The wear on the surfaces is evenly distributed and uniform for the pipe gravel, whereas Durapor cellular glass exhibits local wear due to the point loads. Measurement of the surface roughness in the wear tracks shows that the surface for the pipe gravel is more uniform than for Durapor cellular glass.
Friction test of district heating pipes
For the test of district heating pipes, the type ISOPLUS TwinPipe, series 2, ø76+76/250 mm, has been used. The pipe is approx. 450 mm long, and a new pipe has been used for each test.
Measurement of the relative friction force of respectively pipe gravel and Durapor cellular glass against district heating pipes at 20 kPa normal force showed that the relative friction force of the two backfilling materials is at the same level.

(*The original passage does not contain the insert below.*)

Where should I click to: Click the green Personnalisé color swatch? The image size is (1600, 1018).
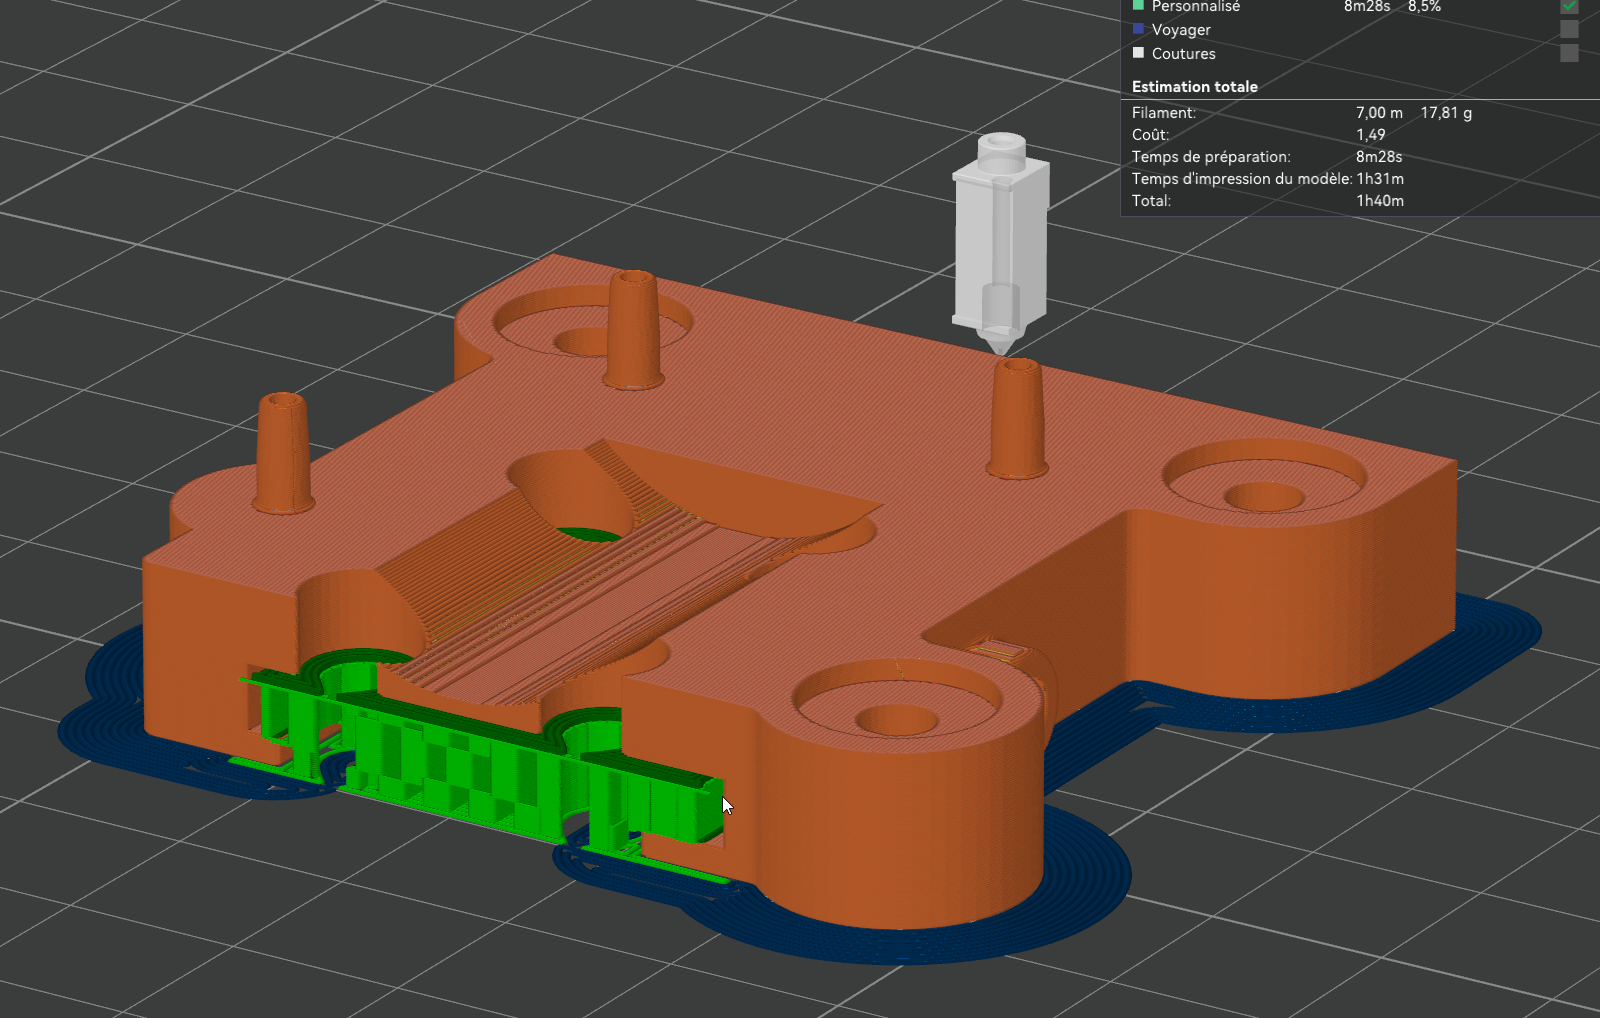point(1138,5)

Both filling materials create a tunnel effect
Cycle testing with (15+1) back-and-forth runs showed that Durapor cellular glass tends towards a so-called 'tunnel effect', whereas pipe gravel remains constant. The pipe gravel was 'relatively wet' in the test, and it therefore cannot be ruled out that drying of the pipe gravel influences the occurrence of tunnel effect.
Therefore, an additional test of pipe gravel has been carried out to confirm or disprove whether drying of pipe gravel can influence the coefficient of friction. It is seen very clearly that there is tunnel effect in pipe gravel, but not because of the movement of the pipe, rather because of drying of the pipe gravel, which occurs when heat is sent through the district heating pipes.

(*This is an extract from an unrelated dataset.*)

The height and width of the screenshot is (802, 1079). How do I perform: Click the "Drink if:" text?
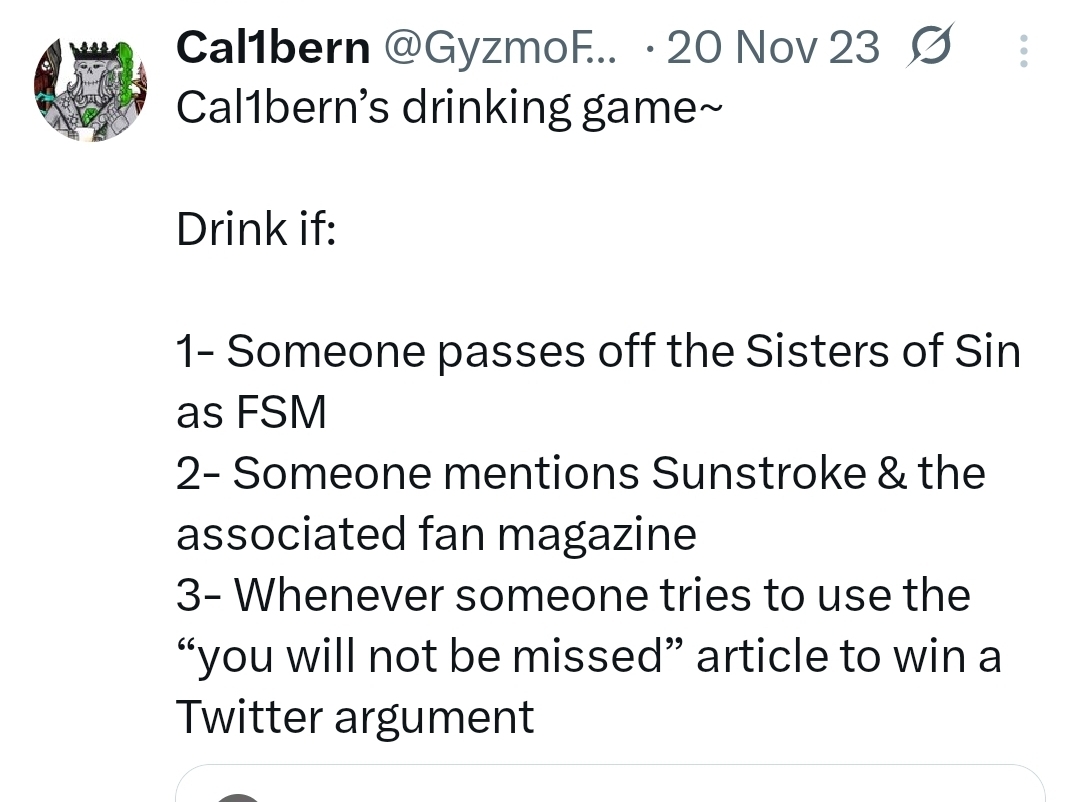(256, 230)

The tests show that the relative coefficient of friction, when there is tunnel effect, is almost identical between pipe gravel and Durapor cellular glass.
Visual inspection of the surface of the jacket material used for friction measurement as well as district heating pipes showed that the wear level is comparable.
Reduced heat loss and improved working environment
Dansk Celleglas has, together with Næstved Fjernvarme, tested the insulation capability on a section made with a Series 3 pipe from Isoplus. Testing was carried out over one year, and the result showed that the heat loss was reduced by 38% on average, covering a reduction of more than 50% in winter and approx. 25% in summer. The most significant reason why Durapor cellular glass reduces heat loss is that the material cannot absorb water and at the same time has an insulating effect. In contrast, pipe gravel in a moist state conducts heat away from the district heating pipe and out into the ground.
As Durapor cellular glass weighs a factor of 10 less than pipe gravel per m3, it does not physically burden the workforce as heavily. It also causes less wear on the equipment used to establish the district heating pipeline.
In addition, there is room for 92 m3 in one delivery by one haulier at a time. So fewer trips are needed, and the roads become less pressure-loaded than if pipe gravel were transported.
The article was published in Fjernvarmen no. 1, January 2021.